▶ **TASK REQUIREMENTS**:
Keep to one stretch of the data below, the lines from the one with "Task: Collapse the Custom Code tree section" up to and including the one with "Task: Click the Тип: Продажа filter chip", and return that stretch exactly.

▶ **INPUT DATA**:
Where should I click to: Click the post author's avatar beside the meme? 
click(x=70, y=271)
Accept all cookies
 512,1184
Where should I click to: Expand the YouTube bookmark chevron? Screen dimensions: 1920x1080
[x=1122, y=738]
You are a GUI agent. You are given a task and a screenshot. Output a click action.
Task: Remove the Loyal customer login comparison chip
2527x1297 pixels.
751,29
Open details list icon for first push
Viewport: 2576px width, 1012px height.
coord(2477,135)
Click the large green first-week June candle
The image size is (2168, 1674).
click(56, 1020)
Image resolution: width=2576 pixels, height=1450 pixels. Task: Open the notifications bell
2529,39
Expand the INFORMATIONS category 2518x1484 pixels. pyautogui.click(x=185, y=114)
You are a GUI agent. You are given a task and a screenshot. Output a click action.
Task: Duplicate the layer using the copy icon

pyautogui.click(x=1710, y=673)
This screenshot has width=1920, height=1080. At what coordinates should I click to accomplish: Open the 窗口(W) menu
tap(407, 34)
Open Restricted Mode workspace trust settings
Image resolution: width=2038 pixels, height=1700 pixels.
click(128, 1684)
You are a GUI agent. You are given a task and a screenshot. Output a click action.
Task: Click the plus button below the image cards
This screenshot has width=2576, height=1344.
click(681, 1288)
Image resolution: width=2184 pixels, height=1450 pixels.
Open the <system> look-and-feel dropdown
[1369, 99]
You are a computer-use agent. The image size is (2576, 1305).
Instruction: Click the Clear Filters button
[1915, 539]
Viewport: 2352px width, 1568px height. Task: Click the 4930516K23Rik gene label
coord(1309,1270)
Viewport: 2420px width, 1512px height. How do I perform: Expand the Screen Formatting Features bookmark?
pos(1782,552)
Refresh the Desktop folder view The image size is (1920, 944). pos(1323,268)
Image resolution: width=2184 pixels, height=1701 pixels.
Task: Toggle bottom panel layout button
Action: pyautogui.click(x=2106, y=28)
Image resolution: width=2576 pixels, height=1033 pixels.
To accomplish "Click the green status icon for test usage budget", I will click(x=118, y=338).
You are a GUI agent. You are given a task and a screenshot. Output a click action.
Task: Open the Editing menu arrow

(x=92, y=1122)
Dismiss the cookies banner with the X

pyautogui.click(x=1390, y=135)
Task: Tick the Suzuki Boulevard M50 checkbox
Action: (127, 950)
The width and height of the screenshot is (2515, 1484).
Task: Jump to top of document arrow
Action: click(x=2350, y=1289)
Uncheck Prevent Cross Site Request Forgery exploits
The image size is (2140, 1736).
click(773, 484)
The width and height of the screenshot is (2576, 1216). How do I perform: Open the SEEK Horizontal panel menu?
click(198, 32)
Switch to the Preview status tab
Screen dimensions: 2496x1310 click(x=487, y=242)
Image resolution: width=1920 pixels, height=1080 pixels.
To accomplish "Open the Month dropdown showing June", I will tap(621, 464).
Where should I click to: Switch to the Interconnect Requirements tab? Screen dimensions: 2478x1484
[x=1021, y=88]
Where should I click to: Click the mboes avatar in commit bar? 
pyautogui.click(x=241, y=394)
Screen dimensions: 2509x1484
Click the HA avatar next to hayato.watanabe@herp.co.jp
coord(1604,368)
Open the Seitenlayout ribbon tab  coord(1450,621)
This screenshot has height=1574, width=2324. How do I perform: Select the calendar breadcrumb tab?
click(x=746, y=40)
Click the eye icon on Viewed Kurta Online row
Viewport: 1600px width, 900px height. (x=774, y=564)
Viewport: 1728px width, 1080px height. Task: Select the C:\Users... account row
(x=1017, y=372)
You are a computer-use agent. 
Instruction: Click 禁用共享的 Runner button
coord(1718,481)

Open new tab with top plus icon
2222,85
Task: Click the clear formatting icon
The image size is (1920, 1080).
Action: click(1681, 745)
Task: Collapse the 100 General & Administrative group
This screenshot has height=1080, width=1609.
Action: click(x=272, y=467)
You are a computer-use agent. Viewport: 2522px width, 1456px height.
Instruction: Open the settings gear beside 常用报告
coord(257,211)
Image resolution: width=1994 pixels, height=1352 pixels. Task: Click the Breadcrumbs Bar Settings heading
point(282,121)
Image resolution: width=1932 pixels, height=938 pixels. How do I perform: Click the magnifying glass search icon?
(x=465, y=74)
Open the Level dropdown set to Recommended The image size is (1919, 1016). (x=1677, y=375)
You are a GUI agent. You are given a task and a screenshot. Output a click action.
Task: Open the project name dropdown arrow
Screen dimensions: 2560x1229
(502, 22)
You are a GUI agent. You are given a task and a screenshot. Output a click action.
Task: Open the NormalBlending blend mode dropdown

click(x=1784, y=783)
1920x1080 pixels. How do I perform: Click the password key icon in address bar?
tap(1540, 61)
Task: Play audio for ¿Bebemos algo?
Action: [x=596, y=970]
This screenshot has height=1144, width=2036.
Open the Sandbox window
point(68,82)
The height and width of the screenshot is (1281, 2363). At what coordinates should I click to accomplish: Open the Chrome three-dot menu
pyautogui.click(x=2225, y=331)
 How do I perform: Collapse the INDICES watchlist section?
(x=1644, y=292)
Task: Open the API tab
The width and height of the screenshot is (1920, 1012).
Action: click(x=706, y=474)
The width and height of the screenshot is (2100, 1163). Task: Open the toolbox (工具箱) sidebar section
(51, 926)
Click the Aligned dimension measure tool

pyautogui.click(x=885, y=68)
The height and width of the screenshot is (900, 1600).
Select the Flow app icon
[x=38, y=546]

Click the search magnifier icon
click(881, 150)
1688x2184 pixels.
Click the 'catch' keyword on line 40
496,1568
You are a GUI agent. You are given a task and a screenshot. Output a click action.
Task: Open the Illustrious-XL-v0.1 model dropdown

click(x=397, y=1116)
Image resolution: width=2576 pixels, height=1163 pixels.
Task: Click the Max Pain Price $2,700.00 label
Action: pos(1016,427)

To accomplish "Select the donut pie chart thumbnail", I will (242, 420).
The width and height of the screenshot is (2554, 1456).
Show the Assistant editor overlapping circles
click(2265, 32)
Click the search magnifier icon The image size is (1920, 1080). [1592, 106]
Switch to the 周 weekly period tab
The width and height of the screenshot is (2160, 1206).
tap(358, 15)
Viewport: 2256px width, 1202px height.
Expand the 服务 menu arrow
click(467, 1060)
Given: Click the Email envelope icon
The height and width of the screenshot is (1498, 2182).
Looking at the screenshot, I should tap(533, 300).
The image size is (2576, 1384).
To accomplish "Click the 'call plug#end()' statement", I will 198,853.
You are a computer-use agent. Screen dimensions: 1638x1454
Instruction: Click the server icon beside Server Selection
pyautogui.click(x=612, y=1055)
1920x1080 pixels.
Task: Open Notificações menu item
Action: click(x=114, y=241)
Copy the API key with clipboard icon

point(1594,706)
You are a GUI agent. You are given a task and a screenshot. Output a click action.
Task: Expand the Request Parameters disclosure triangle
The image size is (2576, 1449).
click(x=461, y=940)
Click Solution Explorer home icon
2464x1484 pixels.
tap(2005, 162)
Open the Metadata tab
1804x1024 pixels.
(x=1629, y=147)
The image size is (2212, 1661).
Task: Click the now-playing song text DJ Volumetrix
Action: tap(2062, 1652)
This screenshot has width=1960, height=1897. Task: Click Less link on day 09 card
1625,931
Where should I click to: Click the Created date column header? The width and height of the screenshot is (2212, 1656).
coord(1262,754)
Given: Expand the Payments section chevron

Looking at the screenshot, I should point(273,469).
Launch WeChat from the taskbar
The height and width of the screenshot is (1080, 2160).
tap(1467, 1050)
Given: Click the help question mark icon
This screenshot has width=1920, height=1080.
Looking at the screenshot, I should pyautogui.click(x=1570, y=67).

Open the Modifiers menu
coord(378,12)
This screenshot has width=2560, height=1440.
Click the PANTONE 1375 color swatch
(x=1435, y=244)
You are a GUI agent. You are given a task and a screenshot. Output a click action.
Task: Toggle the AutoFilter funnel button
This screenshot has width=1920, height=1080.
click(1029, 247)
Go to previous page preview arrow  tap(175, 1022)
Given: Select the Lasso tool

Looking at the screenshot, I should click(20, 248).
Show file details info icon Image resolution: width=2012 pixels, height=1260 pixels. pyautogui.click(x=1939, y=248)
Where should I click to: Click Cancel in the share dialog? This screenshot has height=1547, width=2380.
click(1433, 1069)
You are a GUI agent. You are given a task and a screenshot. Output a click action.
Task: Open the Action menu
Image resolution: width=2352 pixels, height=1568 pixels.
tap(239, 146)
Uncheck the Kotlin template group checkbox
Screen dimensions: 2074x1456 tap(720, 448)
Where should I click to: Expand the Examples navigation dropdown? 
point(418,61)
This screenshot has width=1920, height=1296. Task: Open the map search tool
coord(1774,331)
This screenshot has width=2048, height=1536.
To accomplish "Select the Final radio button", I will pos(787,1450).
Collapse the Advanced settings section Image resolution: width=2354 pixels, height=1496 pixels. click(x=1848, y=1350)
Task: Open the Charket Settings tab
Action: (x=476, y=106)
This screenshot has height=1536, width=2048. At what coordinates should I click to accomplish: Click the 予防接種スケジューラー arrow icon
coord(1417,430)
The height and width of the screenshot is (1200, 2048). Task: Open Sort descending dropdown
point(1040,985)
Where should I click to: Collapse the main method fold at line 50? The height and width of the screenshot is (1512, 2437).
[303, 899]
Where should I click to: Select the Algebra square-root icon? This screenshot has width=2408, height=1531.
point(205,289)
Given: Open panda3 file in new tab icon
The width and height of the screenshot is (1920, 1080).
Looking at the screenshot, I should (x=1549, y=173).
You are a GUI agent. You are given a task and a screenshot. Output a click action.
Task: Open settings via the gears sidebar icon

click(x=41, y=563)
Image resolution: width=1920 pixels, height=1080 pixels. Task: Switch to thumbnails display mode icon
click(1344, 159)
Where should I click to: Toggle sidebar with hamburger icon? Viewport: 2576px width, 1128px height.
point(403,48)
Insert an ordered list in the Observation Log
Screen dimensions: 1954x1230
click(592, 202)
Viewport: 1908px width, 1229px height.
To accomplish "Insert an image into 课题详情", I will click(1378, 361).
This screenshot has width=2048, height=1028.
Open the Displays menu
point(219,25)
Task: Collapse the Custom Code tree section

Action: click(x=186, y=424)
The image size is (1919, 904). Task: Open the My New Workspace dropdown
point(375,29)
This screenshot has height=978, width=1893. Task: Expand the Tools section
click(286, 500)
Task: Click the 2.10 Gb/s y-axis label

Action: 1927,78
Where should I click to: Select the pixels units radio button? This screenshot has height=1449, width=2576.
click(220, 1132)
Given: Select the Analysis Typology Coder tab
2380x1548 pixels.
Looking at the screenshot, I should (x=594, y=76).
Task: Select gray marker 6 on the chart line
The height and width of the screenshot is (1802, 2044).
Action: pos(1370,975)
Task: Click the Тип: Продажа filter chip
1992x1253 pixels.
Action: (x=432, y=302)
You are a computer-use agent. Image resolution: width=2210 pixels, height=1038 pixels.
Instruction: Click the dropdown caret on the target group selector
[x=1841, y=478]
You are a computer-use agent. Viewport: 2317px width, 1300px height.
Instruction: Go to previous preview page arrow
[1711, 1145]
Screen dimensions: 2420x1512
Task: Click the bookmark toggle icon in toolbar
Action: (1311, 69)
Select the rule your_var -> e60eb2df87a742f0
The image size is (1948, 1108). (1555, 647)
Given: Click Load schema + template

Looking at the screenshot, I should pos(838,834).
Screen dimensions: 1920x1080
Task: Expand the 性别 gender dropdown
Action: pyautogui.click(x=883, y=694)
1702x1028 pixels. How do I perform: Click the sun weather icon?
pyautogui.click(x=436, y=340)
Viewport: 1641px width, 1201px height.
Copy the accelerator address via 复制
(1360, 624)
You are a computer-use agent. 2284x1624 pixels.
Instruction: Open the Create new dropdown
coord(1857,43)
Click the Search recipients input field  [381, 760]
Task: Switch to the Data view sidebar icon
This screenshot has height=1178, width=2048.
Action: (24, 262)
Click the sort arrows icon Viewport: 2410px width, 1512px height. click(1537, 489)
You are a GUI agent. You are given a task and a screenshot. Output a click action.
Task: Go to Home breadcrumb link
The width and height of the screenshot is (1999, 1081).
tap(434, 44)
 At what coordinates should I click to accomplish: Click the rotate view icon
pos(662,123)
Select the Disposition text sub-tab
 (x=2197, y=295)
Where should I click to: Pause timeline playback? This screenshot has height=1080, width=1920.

▶ **TASK ANSWER**:
Task: Collapse the Custom Code tree section

Action: click(x=186, y=424)
The image size is (1919, 904). Task: Open the My New Workspace dropdown
point(375,29)
This screenshot has height=978, width=1893. Task: Expand the Tools section
click(286, 500)
Task: Click the 2.10 Gb/s y-axis label

Action: 1927,78
Where should I click to: Select the pixels units radio button? This screenshot has height=1449, width=2576.
click(220, 1132)
Given: Select the Analysis Typology Coder tab
2380x1548 pixels.
Looking at the screenshot, I should (x=594, y=76).
Task: Select gray marker 6 on the chart line
The height and width of the screenshot is (1802, 2044).
Action: pos(1370,975)
Task: Click the Тип: Продажа filter chip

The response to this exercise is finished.